Raw data:
-- START --
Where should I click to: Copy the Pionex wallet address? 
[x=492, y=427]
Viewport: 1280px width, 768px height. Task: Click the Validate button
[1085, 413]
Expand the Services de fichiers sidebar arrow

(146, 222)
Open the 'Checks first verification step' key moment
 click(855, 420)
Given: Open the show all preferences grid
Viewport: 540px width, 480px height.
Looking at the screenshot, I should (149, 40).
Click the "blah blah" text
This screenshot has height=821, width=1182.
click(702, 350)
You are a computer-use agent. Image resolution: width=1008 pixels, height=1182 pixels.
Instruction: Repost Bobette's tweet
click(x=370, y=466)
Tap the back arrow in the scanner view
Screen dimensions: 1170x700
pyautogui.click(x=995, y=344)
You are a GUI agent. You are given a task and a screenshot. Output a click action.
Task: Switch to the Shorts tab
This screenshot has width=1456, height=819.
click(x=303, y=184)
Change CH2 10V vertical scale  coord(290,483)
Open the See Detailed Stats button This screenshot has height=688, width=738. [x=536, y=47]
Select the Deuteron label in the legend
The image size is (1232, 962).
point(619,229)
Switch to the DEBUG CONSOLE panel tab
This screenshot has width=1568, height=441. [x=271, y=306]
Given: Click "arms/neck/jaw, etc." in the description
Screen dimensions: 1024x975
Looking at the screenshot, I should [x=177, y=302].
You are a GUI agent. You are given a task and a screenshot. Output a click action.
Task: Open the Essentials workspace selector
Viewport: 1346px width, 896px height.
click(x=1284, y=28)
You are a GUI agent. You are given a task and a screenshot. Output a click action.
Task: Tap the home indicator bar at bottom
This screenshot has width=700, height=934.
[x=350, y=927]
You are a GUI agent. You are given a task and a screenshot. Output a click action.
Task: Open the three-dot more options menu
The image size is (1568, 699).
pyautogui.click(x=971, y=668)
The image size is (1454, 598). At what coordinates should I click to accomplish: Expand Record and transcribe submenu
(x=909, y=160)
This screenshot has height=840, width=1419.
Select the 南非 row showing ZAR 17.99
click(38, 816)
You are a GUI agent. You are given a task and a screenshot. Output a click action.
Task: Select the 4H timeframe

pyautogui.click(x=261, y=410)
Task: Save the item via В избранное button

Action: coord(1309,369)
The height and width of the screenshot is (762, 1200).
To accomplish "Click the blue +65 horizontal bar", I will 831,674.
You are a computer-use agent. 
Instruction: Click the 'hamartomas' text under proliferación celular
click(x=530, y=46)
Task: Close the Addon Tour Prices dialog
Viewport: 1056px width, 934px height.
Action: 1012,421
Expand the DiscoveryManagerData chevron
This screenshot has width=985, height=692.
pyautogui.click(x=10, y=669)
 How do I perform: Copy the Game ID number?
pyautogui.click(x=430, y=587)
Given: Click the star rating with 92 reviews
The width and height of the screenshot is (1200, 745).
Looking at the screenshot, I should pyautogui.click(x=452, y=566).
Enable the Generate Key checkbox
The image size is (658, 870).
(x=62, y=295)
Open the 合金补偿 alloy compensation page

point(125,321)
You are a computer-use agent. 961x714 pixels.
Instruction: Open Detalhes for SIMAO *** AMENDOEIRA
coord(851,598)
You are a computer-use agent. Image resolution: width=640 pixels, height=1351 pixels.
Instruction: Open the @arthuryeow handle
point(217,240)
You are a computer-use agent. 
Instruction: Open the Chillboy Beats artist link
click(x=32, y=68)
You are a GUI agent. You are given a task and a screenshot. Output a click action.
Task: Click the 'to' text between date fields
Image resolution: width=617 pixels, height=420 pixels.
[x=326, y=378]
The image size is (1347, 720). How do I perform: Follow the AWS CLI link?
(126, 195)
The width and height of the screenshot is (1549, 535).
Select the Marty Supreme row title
-- END --
Your instructions:
Collect each line of the records above that contains the string "Expand", treating uppercase and lowercase letters as different.

Exercise response:
Expand the Services de fichiers sidebar arrow
The image size is (1454, 598). At what coordinates should I click to accomplish: Expand Record and transcribe submenu
Expand the DiscoveryManagerData chevron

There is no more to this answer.